Adam's Tongue: How Humans Made Language, How Language Made Humans Page 8
Thus, great ape ACSs are more limited in range than monkey ACSs. According to the ladder-to-language approach, it should be the other way around. But from the perspective of this book, what we find is exactly what we’d expect. Each species has the system it needs to do what it has to do. Monkeys need warning signals about predators because they are usually smaller than apes, frequently live in areas where they have to spend time on the ground, and are therefore more vulnerable than apes. The more specific the signal, the greater the fitness that results from it. Accordingly, the main classes of predator—aerial, terrestrial, serpentine—may be differentiated, giving rise to things sometimes mistaken for protowords and misinterpreted as “steps toward language.”
Great apes, on the other hand, are large and strong enough to discourage most predators. They also live mostly in densely forested areas where at any time they can climb beyond any predator’s reach (except for the gorilla, of course, which is too large, and can look too ferocious, to form anyone’s prey). They don’t develop alarm calls because they have so little to be alarmed about.
Considered alongside the uniqueness of language, facts like these lead to the conclusion that whatever caused language to blossom appeared not among any living species, but among some species ancestral to humans but long extinct that emerged after our line had separated from the chimp/bonobo line. Any such species would, of course, have had a lot in common with its ape ancestors. But not everything—by no means everything. Crucial differences in food sources, consequent scavenging techniques, and interactions with other species could have caused profound changes in behavior, including ways of communicating and things to be communicated about.
But here we must proceed with immense care. We know next to nothing about what immediately followed the split. All we have to work on are rare and scattered fragments of bone and a handful of extremely primitive tools. We must steer, like mythical navigators, between the Scylla of viewing these ancestors of ours as carbon copies of modern apes and the Charybdis of treating our ignorance as a license to print money—of drawing a picture of our ancestors based more on its intuitive appeal than on its plausibility.
Among all the theories of how language evolved, perhaps the most appealing of all is the singing ape.
MUSIC MAKETH MAN?
Music and language are both universal in the human species and both are unique to it. Each is distinguished by having structure that is complex as well as rule-governed, and by being (in contrast with the songs of most other species) potentially infinite and open-ended. What would be nicer and neater than to find that they are intimately connected, and share the same origin?

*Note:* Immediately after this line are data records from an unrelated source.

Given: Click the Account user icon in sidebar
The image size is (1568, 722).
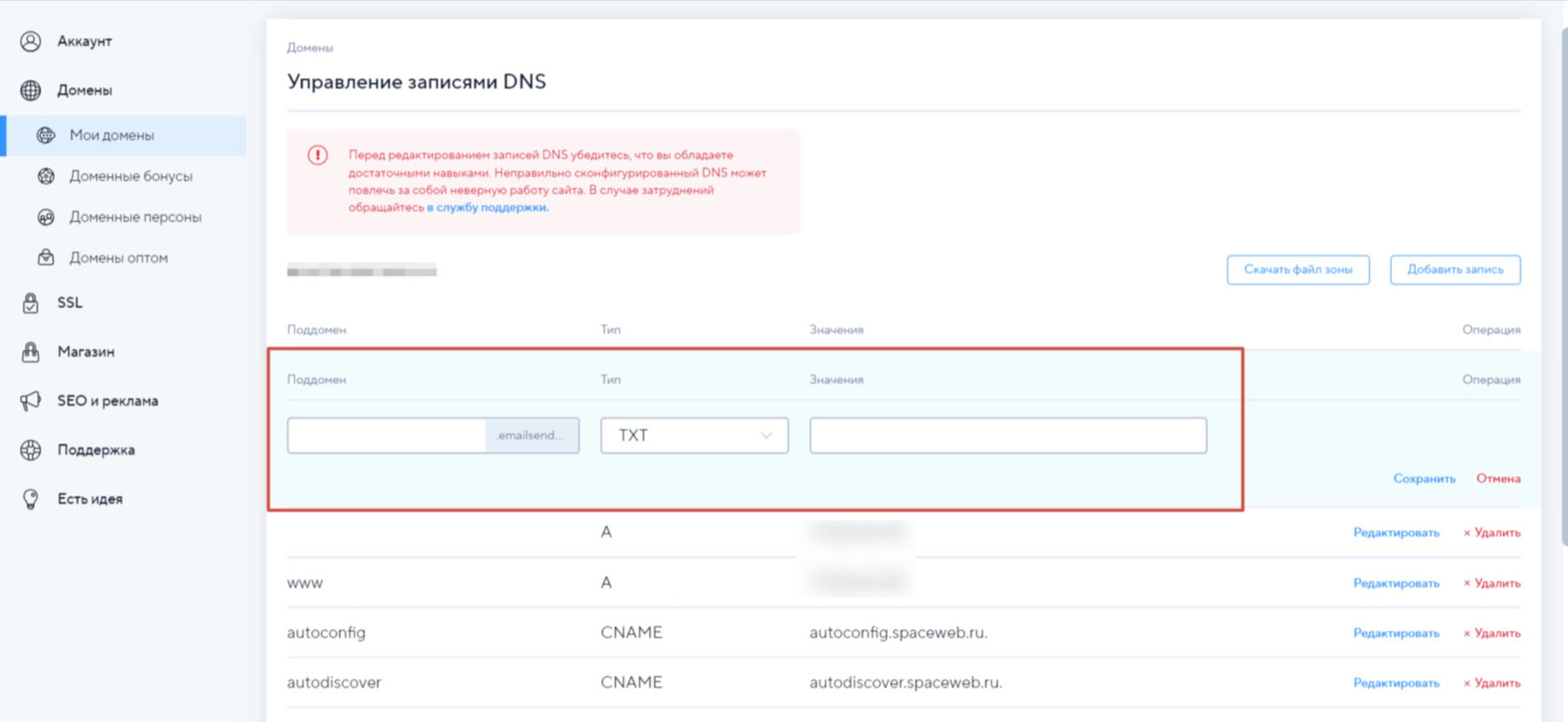Looking at the screenshot, I should pyautogui.click(x=31, y=41).
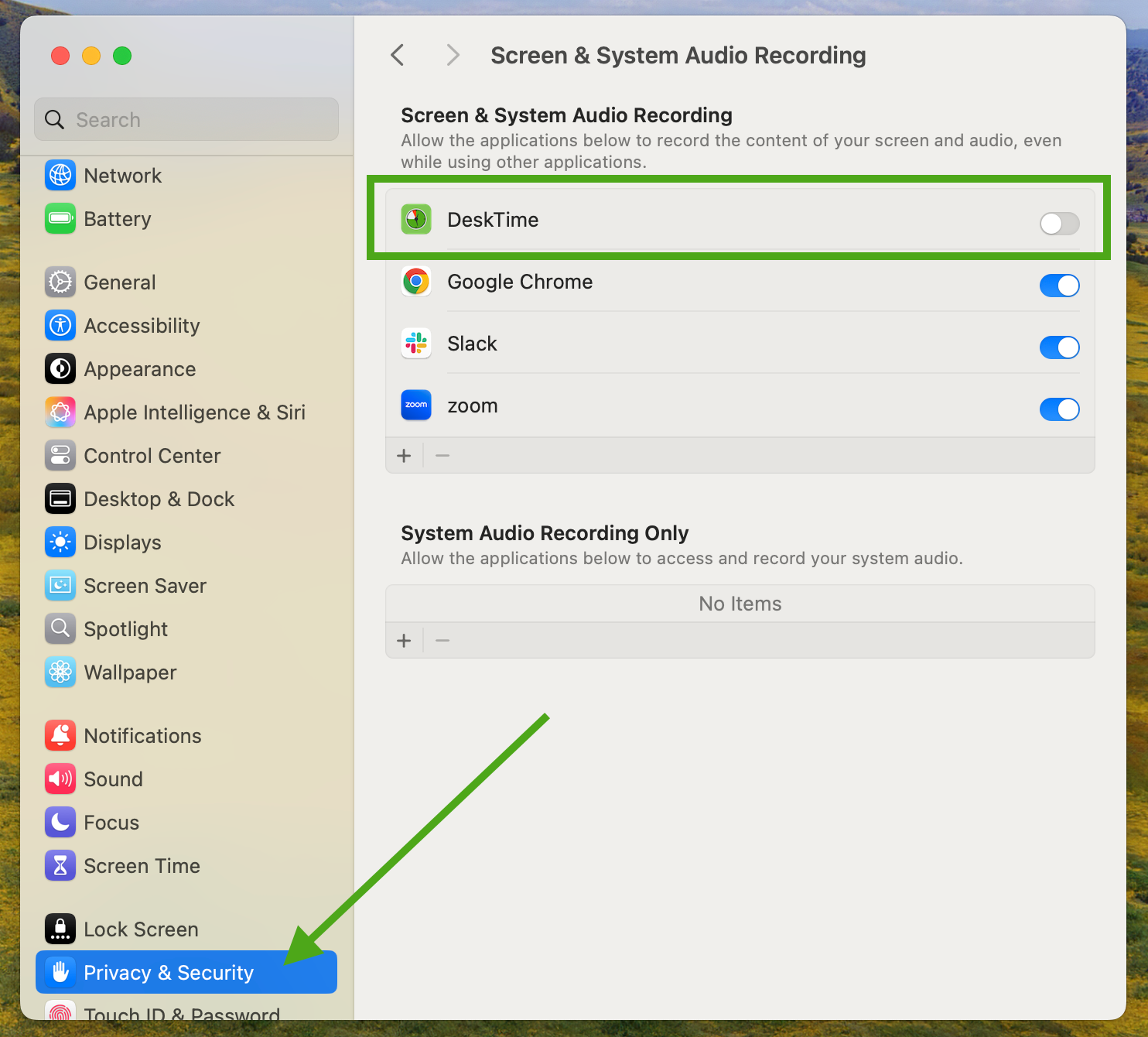
Task: Open Notifications settings
Action: pyautogui.click(x=142, y=736)
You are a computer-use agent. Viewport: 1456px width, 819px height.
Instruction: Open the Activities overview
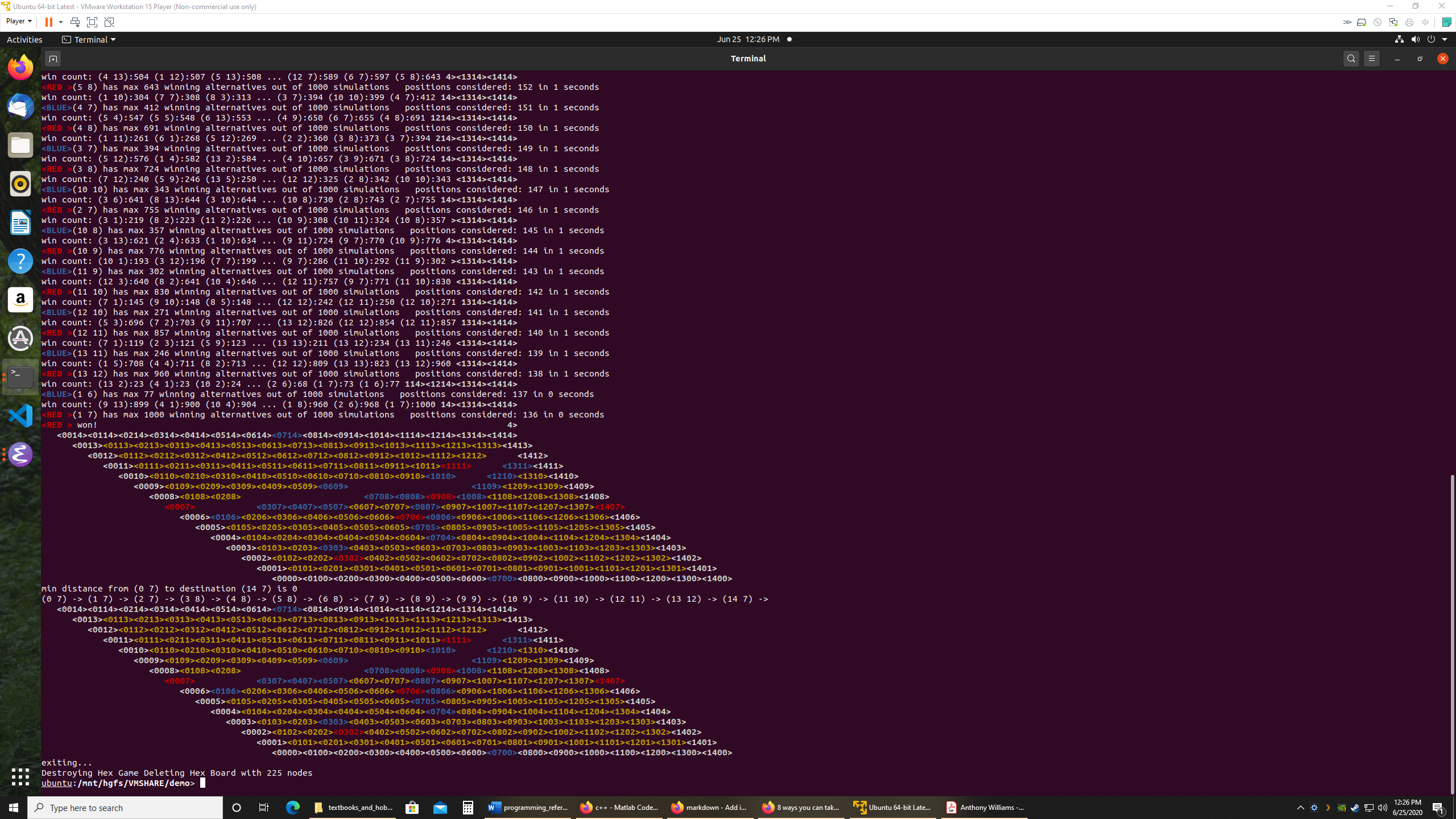pos(24,39)
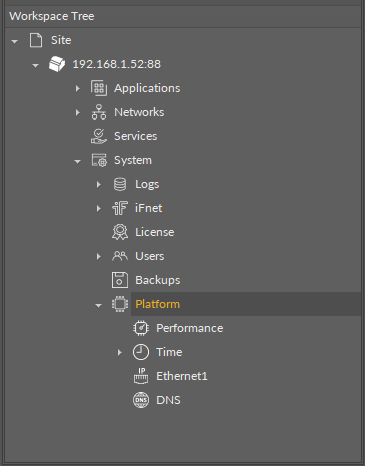Click the iFnet logo icon
Viewport: 365px width, 466px height.
120,208
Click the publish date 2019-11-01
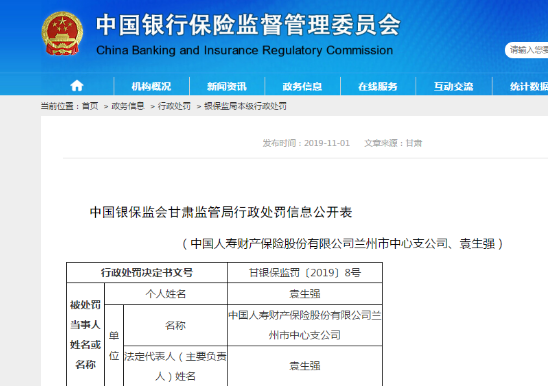 [x=327, y=143]
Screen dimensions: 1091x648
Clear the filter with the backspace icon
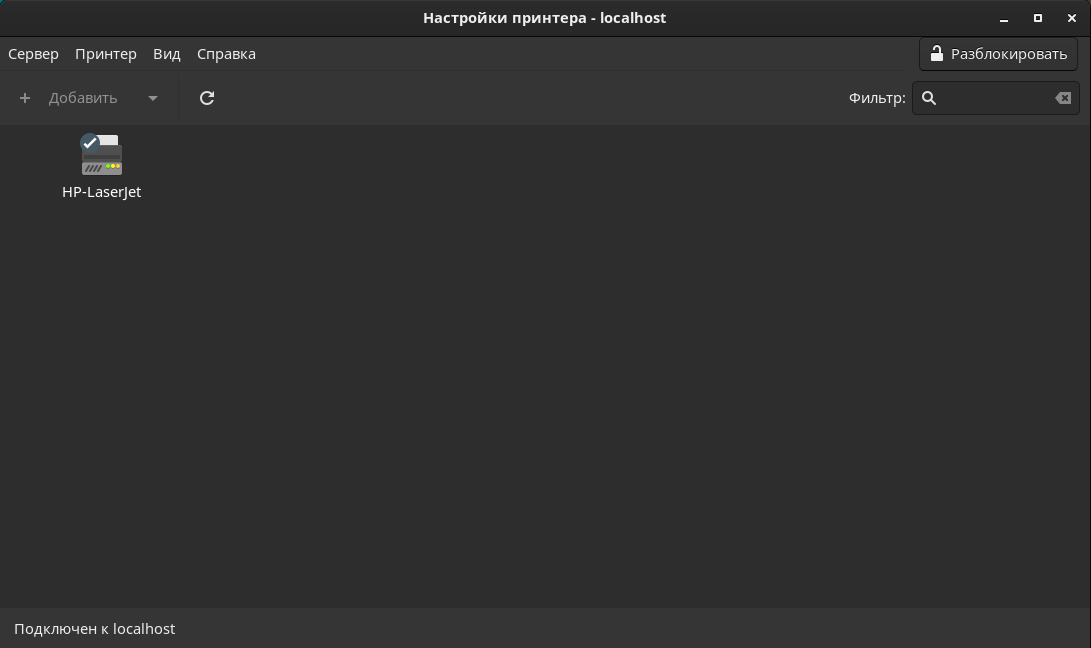point(1063,98)
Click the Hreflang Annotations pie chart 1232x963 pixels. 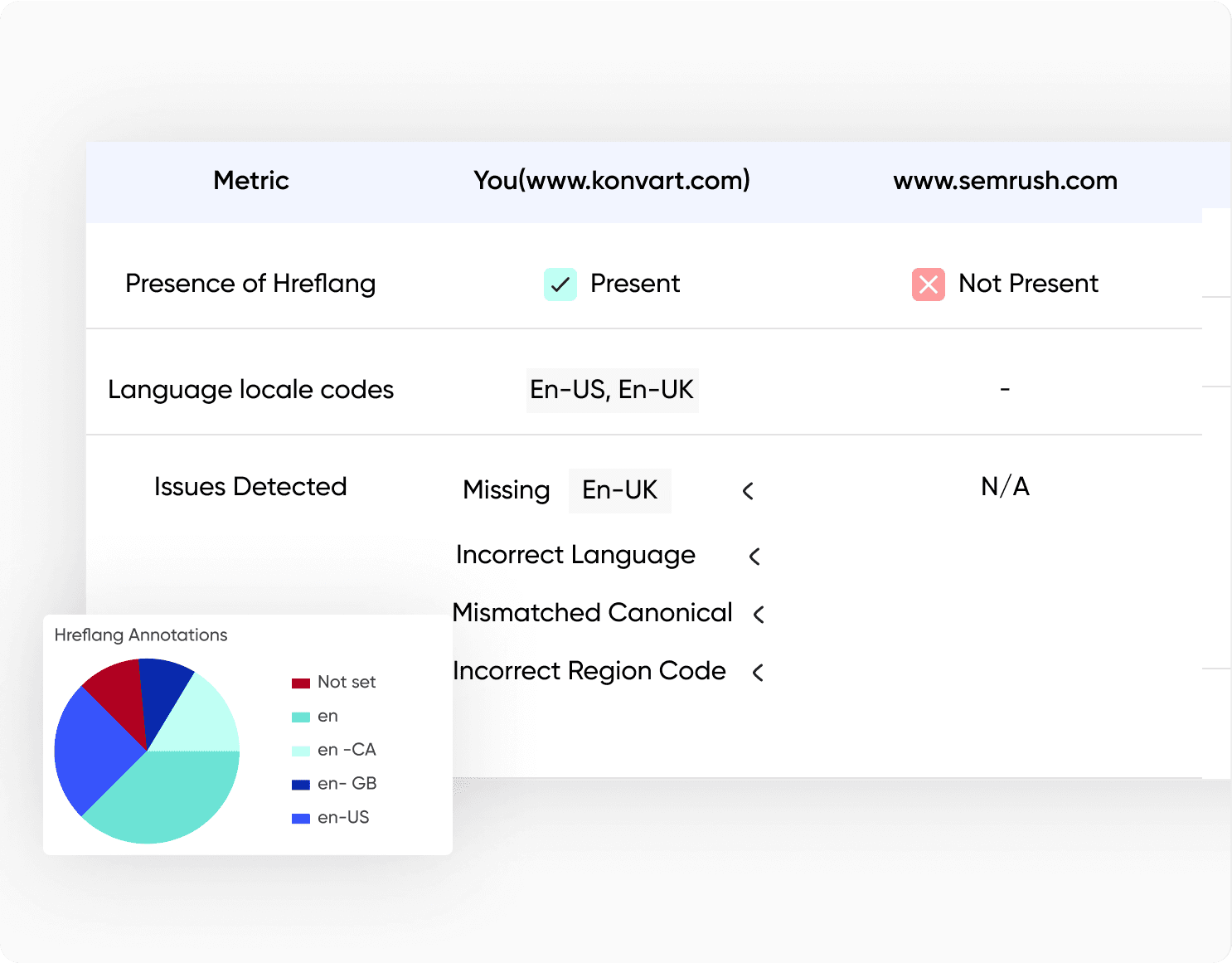(147, 751)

In addition to its intuitive appeal, this notion has a long history. The idea that language and music are intimately connected in their birth goes back at least to Rousseau and other Enlightenment philosophers. To Darwin, it appeared “probable that the progenitors of man, either the males or females or both sexes, before acquiring the power of expressing mutual love in articulate language, endeavored to charm each other with musical notes and rhythm.” According to Otto Jespersen, writing half a century later, “language was born in the courting days of mankind—the first utterances of speech I fancy to myself like something between the nightly love-lyrics of puss on the tiles and the melodious love-song of the nightingale.” A more thorough, but in parts equally poetic, development of the notion has appeared most recently in The Singing Neanderthals, by Steven Mithen of the University of Reading. Note that the connection between sex and what has been called “musilanguage,” found in the work of Darwin and Jespersen, fits well with the idea, favored by Mithen and Geoffrey Miller, that language may have originated, at least in part, as a form of sexual display.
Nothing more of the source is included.